Copy the lines of the listing below word for word, beginning at the line that contains "Image resolution: width=380" and stopping after the line that contains "Looking at the screenshot, I should 213,131.". Leave out the pictures.
+ + + + + + +
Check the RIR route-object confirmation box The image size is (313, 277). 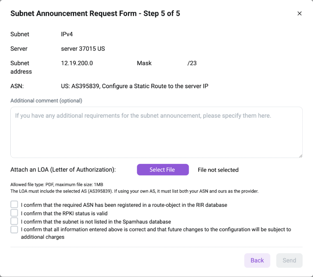[x=14, y=204]

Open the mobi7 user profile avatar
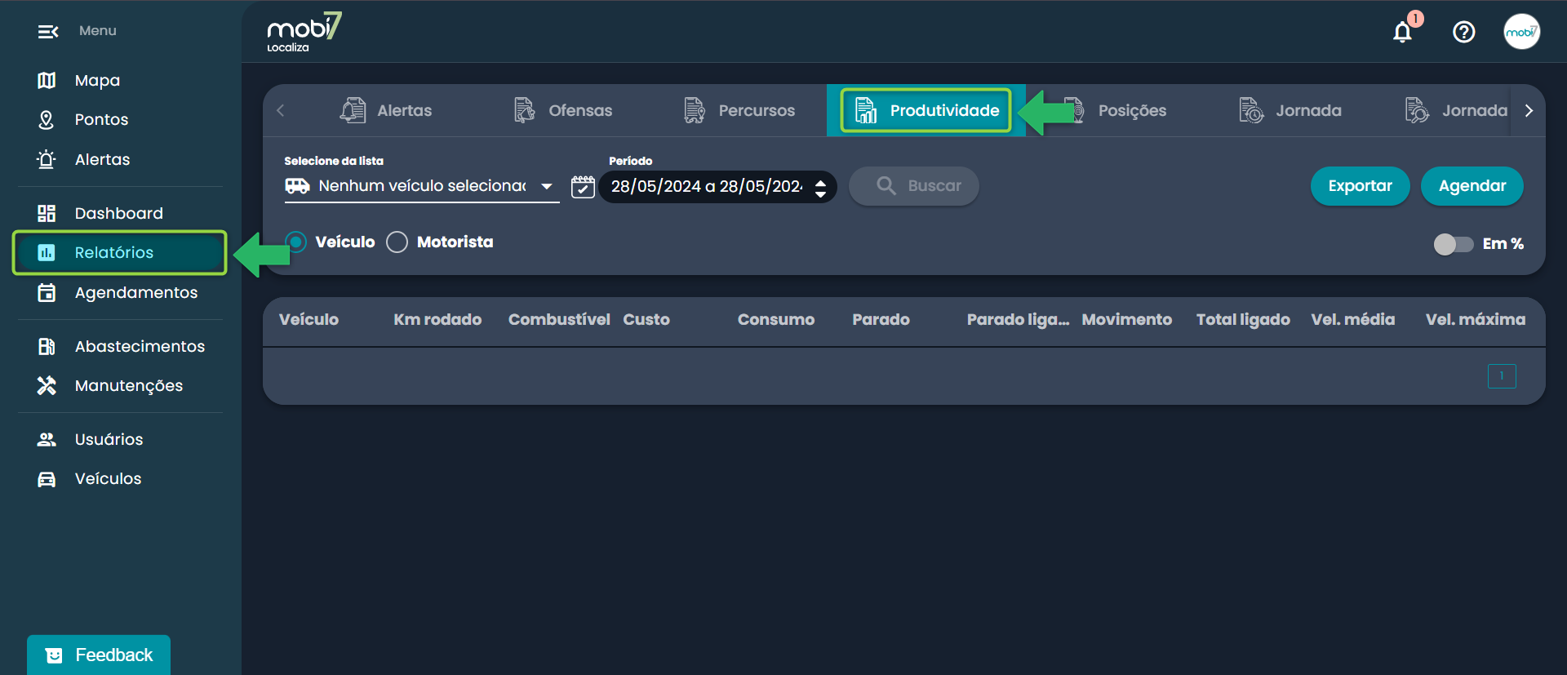coord(1521,32)
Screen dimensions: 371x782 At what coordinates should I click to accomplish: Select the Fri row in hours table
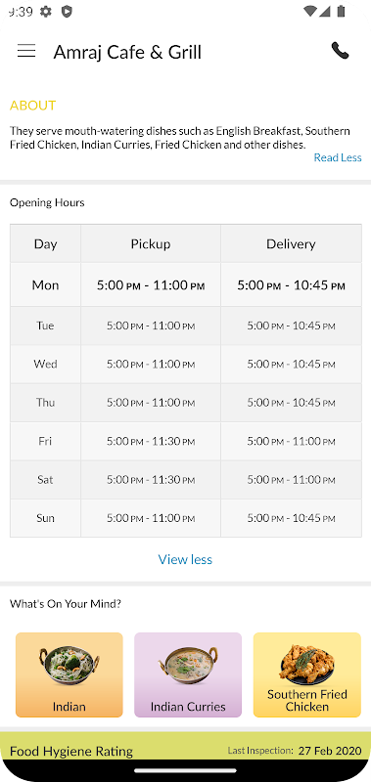[x=186, y=442]
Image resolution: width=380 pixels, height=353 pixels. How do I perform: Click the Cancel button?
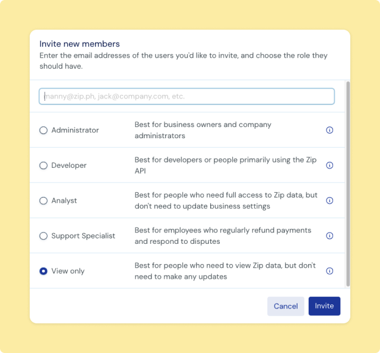coord(286,306)
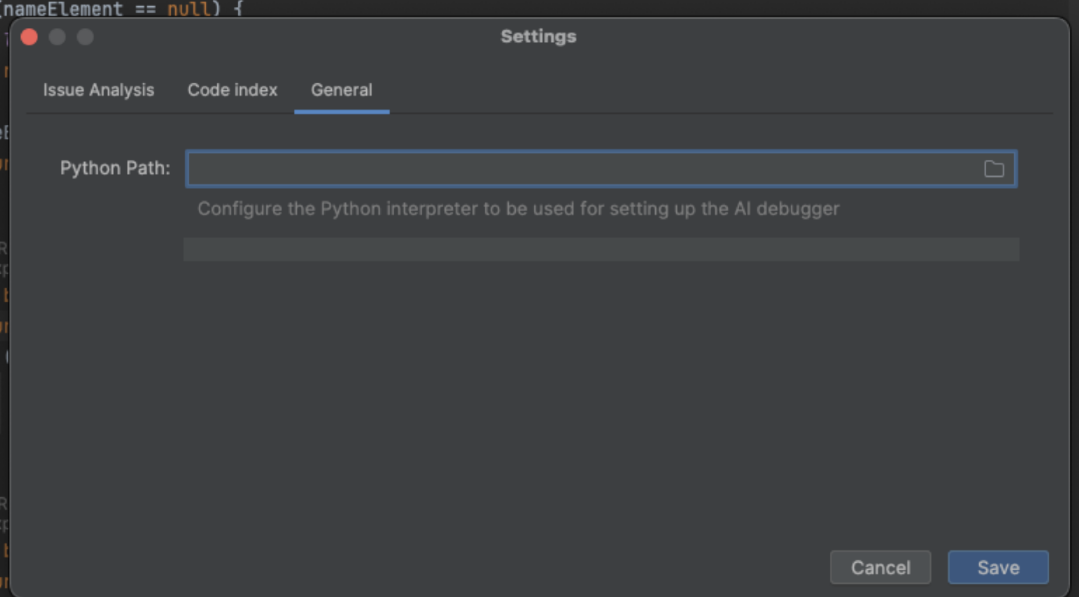This screenshot has height=597, width=1079.
Task: Click nameElement in the background code
Action: [x=63, y=8]
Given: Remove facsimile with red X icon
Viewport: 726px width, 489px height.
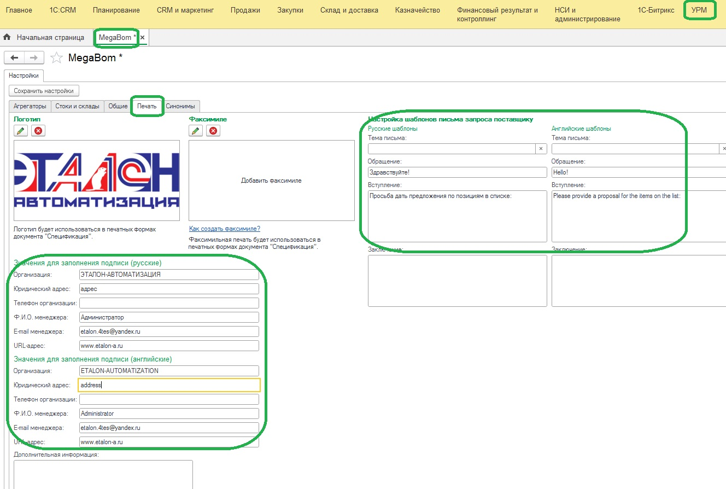Looking at the screenshot, I should 213,131.
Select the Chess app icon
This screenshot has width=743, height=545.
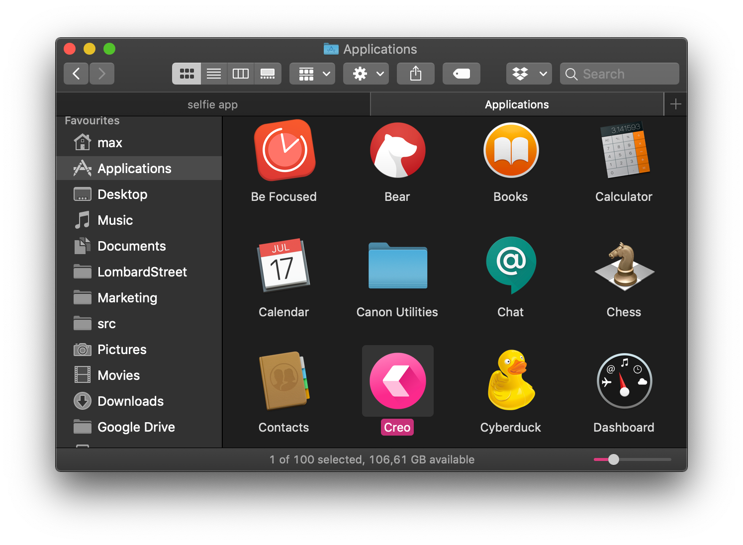coord(624,267)
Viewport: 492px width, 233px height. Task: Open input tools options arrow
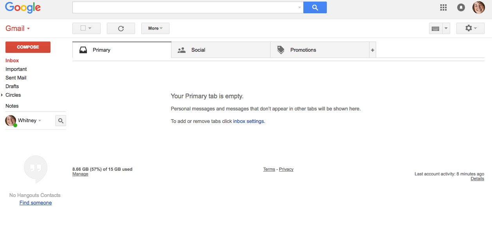pyautogui.click(x=446, y=29)
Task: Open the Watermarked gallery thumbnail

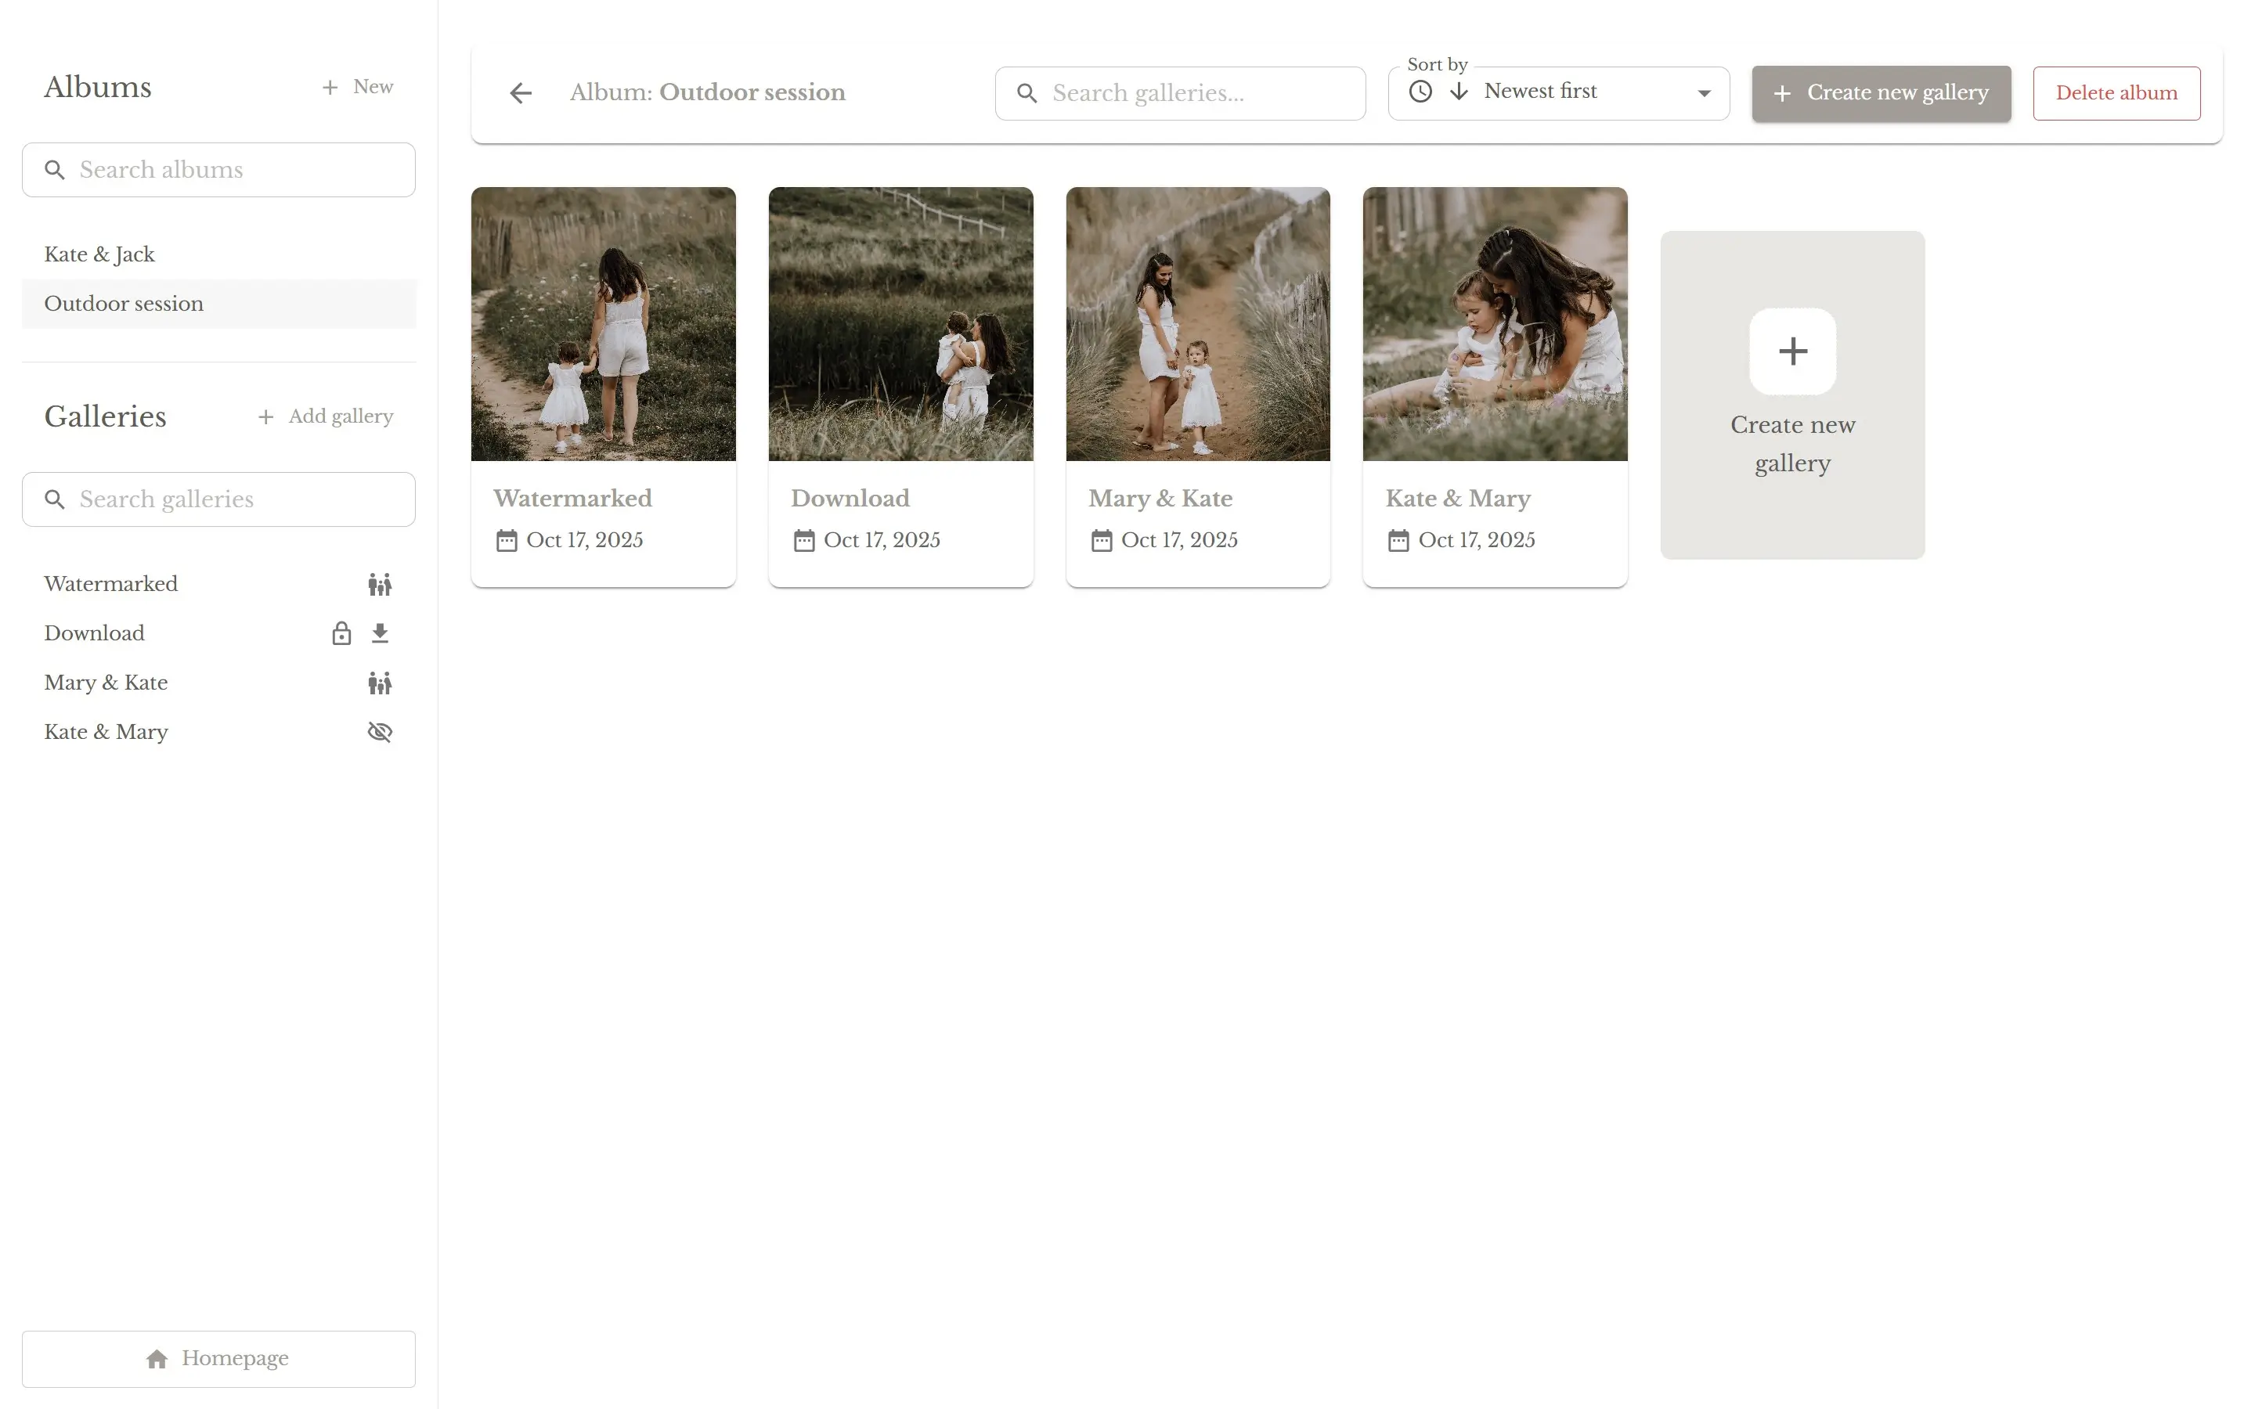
+ + + + + + +
Response to this task.
Image resolution: width=380 pixels, height=353 pixels. How do I perform: Click the Cancel button?
coord(286,306)
This screenshot has height=597, width=1079.
Task: Click nameElement in the background code
Action: [x=63, y=8]
Given: Remove facsimile with red X icon
Viewport: 726px width, 489px height.
Looking at the screenshot, I should 213,131.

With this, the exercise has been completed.